━━━ FRAGMENTO DEL TEXTO

La ficción es también aquella realidad, una vez inadvertida.
Diorama es la utopía desgastada. Es decir, la densidad del segmento de la perversión donde lo que se ofreció durante décadas como el paraíso terrenal en el imaginario colectivo se hizo posible en el engaño, en la elaboración perfecta de la maldad, en la manzana podrida que la mano de hierro del poder ofreció a un mundo cegado por la esperanza. La ficción venida de la boca de los intelectuales utopistas derivó, como era de esperarse por el ejemplo de anteriores diseños, en un infierno, en una sociedad controlada, de laboratorio, portátil.
Una sociedad anulada, borrada, pervertida en el dolor y la incertidumbre. Una sociedad intemporal por el desuso de sus derechos.
Los monstruos ya lo habían anunciado. La imagen goyesca nunca se detuvo. Estaba presente en la faramalla de quienes abonaban y regaban la flora de la verborrea utópica. Los monstruos nunca se fueron: estaban analizando la escenografía del averno. Estudiaban las fórmulas para construir el museo de sus andanzas. Y lo lograron con la astucia propia del cinismo. Una vez en el poder se escondieron: una voz grabada, como la relatada en 1984 por George Orwell; unos ojos siempre abiertos calcados en paredes de todo un país, como en la Venezuela de hoy, ya borrosos porque el escenario es cambiante: delirante, más tenebroso; el realismo socialista en la boca atildada de poetas y usurpadores del arte, acartonados y envejecidos con sus cuadernos subrayados y sus poses de ángeles irredentos. Así se forjó el acero de la muchedumbre, el del hombre nuevo convertido en sospecha, en dibujo para la exportación, en simulacro, en un diorama que tuvo su origen en las sombras goyescas de aquellas noches, y que había que disipar para perfeccionar el disimulo.

━━━━━━
━━━ LÍNEAS PROPORCIONADAS

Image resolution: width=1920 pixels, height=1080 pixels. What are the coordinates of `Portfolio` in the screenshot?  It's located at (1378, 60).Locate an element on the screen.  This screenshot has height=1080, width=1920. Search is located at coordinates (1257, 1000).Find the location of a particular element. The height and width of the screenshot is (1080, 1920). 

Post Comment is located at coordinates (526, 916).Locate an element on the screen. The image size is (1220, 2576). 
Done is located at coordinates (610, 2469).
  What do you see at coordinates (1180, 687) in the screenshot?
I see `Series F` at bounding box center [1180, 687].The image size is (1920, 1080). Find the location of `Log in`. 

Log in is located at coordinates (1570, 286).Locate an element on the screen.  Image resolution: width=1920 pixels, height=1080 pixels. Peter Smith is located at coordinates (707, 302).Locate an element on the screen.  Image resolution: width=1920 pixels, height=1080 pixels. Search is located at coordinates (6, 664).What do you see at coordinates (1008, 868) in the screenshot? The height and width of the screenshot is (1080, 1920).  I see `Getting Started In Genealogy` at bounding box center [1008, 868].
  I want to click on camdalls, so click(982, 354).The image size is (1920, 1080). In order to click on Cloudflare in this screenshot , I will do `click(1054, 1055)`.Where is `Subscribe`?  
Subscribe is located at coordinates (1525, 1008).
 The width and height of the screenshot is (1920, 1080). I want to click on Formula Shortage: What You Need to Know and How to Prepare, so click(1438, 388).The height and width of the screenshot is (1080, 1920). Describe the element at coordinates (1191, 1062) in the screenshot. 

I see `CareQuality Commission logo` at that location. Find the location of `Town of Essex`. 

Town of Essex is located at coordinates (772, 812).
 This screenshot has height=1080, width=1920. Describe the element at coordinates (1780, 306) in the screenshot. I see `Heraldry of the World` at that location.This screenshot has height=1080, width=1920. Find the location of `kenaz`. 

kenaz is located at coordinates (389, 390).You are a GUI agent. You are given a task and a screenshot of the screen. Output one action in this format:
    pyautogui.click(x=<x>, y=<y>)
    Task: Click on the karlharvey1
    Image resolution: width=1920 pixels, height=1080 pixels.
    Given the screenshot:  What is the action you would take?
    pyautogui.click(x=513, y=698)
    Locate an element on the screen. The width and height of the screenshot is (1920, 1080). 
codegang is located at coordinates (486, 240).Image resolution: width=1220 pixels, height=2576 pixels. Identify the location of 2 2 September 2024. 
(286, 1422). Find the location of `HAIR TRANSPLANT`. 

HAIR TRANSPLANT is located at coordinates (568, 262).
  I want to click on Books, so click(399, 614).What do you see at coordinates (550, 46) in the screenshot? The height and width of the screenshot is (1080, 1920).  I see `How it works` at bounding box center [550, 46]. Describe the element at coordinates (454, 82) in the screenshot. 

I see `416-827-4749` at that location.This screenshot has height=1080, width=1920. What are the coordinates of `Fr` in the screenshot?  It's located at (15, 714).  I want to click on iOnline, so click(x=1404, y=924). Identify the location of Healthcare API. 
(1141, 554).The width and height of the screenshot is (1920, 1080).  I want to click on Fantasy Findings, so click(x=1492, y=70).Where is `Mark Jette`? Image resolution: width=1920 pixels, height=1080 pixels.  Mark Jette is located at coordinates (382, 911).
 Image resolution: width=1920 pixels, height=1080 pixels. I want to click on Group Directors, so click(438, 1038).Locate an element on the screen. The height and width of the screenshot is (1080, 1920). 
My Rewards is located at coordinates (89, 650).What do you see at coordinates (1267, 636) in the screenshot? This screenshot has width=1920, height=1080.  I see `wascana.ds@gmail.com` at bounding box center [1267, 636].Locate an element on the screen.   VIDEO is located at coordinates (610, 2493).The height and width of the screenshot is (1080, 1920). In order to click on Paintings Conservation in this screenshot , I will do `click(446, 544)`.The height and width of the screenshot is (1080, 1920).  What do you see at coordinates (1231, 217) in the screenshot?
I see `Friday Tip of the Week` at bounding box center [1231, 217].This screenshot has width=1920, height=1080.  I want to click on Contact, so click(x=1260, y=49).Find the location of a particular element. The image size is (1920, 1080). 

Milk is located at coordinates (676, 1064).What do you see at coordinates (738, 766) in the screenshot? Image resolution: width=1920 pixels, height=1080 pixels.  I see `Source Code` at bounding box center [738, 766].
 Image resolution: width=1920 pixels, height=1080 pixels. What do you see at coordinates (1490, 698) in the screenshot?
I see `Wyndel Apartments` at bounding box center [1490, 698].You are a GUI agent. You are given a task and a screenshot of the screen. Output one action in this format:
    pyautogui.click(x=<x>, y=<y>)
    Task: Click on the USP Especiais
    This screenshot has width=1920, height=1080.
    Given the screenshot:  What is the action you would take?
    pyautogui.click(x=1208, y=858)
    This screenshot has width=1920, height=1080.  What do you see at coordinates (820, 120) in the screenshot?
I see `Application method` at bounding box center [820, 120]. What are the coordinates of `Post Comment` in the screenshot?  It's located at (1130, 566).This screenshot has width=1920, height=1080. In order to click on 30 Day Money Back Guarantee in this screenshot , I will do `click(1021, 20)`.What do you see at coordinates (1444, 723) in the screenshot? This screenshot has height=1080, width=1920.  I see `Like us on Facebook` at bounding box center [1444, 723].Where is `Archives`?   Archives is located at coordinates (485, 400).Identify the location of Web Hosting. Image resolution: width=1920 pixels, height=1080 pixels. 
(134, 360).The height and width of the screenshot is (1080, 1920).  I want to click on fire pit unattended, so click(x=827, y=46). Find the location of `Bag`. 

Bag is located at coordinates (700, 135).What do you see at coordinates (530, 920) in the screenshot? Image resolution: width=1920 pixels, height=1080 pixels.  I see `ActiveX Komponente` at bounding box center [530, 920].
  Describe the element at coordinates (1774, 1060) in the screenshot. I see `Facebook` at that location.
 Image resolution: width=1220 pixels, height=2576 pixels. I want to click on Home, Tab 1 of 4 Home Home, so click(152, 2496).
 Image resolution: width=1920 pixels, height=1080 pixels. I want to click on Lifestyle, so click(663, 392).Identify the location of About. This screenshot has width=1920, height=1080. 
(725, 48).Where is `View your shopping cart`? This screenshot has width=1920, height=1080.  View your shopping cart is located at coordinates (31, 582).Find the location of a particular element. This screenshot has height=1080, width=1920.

━━━━━━

# TAREAS PROPUESTAS
[A] Indica si cada afirmación concuerda con el fragmento del texto, respondiendo sí o no y citando literalmente las palabras que lo deciden: (i) la ficción de los intelectuales utopistas derivó en un infierno; (ii) los monstruos se fueron una vez que se alcanzó el poder; (iii) se menciona una voz grabada como la relatada por George Orwell.
[B] Según el fragmento del texto, ¿en qué se hizo posible lo que durante décadas se ofreció como el paraíso terrenal? Enumera todos los elementos.
[C] Transcribe sin cambios el pasaje del fragmento del texto que va de "La ficción es" a "de laboratorio, portátil.".

# RESPUESTAS REDACTADAS
[A]
(i) Sí: «La ficción venida de la boca de los intelectuales utopistas derivó, como era de esperarse por el ejemplo de anteriores diseños, en un infierno».
(ii) No: «Los monstruos nunca se fueron».
(iii) Sí: «una voz grabada, como la relatada en 1984 por George Orwell».

[B]
1. En el engaño.
2. En la elaboración perfecta de la maldad.
3. En la manzana podrida que la mano de hierro del poder ofreció a un mundo cegado por la esperanza.

[C]
La ficción es también aquella realidad, una vez inadvertida.
Diorama es la utopía desgastada. Es decir, la densidad del segmento de la perversión donde lo que se ofreció durante décadas como el paraíso terrenal en el imaginario colectivo se hizo posible en el engaño, en la elaboración perfecta de la maldad, en la manzana podrida que la mano de hierro del poder ofreció a un mundo cegado por la esperanza. La ficción venida de la boca de los intelectuales utopistas derivó, como era de esperarse por el ejemplo de anteriores diseños, en un infierno, en una sociedad controlada, de laboratorio, portátil.